Les restructurations peuvent également améliorer la résilience du portefeuille de la dette d'un pays en incluant des clauses de type assurance qui fournissent un soulagement lorsque des chocs – tels que des ouragans ou d'autres catastrophes naturelles – se produisent. Les prêteurs ont été disposés à fournir une assurance contre les ouragans à certains pays des Caraïbes sous la forme d'une abstention des intérêts et d'une prolongation de l'échéance. Ces clauses améliorent la capacité de remboursement d’un pays en temps de crise, ce qui profite aux deux parties. Une restructuration offre une chance unique d'échanger l'ensemble de la dette contre de nouveaux titres grâce à ces mécanismes, en maintenant tous les créanciers sur un pied d'égalité.

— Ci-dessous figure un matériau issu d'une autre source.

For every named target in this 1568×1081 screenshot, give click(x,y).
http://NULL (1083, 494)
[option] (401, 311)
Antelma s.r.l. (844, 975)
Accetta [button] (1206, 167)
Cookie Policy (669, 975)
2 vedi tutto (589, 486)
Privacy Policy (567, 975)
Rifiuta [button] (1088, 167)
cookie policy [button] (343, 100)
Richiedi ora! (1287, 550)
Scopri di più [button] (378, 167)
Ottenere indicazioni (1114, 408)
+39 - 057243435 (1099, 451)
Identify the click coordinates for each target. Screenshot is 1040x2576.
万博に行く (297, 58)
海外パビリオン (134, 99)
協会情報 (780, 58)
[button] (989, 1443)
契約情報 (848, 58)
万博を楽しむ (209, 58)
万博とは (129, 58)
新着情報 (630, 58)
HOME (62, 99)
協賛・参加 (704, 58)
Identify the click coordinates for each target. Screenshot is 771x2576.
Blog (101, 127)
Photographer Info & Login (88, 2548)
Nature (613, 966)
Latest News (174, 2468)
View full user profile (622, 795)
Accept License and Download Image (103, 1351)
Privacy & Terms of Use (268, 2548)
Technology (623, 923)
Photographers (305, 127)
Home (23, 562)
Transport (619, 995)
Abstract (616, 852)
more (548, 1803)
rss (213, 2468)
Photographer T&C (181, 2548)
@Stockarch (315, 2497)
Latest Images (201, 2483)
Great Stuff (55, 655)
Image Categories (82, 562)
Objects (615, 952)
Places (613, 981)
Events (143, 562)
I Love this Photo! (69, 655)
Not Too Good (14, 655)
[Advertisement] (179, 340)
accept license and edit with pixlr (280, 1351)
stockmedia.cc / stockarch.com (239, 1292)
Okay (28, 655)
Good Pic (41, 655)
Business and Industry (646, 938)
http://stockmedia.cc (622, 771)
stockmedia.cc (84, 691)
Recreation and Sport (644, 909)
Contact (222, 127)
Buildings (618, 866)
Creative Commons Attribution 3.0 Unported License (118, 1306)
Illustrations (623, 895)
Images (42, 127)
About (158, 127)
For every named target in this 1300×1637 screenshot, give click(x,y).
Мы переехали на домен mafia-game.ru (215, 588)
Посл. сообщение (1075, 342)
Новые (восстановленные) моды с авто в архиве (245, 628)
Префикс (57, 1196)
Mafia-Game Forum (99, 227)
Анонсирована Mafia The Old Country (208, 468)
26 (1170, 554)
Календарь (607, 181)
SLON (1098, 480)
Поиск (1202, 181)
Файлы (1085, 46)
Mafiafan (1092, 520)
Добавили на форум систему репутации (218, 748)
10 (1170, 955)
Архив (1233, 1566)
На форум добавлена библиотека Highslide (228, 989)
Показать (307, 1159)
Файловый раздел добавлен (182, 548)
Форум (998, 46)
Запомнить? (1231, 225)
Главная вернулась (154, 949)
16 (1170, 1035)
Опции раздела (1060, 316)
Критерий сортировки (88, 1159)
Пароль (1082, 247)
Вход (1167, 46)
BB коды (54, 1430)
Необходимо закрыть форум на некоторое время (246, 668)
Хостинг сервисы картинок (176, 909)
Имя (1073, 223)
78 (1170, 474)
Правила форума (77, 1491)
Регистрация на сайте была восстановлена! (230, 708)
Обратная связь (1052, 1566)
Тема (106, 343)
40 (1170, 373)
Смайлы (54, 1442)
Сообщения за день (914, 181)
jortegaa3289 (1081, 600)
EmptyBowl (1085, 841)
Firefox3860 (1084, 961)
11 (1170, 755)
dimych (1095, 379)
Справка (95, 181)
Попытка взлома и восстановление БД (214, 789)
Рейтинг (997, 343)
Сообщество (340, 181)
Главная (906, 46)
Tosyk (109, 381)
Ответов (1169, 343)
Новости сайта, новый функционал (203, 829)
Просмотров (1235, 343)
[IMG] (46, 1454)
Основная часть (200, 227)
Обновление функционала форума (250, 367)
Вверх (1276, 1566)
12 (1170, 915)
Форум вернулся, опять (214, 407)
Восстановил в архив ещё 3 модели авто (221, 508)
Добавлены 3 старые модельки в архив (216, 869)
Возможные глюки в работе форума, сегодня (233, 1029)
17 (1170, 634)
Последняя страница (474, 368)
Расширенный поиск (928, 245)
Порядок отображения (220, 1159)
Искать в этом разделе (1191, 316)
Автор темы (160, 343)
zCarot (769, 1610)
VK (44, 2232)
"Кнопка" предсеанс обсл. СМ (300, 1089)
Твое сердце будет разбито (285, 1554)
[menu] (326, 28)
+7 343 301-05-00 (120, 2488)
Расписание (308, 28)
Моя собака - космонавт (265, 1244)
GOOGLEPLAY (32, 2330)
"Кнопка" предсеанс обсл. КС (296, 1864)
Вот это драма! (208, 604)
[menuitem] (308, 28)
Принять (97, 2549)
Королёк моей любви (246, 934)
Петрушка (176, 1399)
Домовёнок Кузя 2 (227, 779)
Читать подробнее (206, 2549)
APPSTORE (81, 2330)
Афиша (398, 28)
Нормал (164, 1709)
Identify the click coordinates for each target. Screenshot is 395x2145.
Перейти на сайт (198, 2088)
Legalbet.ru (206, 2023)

Un objectif encore plus ambitieux serait la mise au point d'instruments susceptibles de provoquer un arrêt automatique de la dette dans une crise mondiale (comme la pandémie actuelle), aidant les pays en développement à faire face à un choc d'une ampleur inattendue. Cependant, définir un événement déclencheur approprié reste difficile. Une possibilité est de lier les futurs stagnations de la dette du secteur privé à celles du secteur officiel, car cela constituerait une indication suffisamment forte de la gravité de la crise.

Les instruments de dette subventionnés par l'État peuvent être utiles dans certaines situations. Mais ils ne sont pas une panacée pour les défis inhérents à une restructuration de la dette souveraine. D'autres réformes globales sont nécessaires, comme détaillé dans d'autres recherches récentes sur le renforcement de l'architecture de la dette. L'optimisation de leur conception à la lumière de l'expérience passée peut permettre aux instruments conditionnels de jouer un rôle important en facilitant des restructurations de dette plus rapides et moins coûteuses, tout en rendant les pays plus résilients face aux chocs futurs. Le moment est venu de relever ce défi.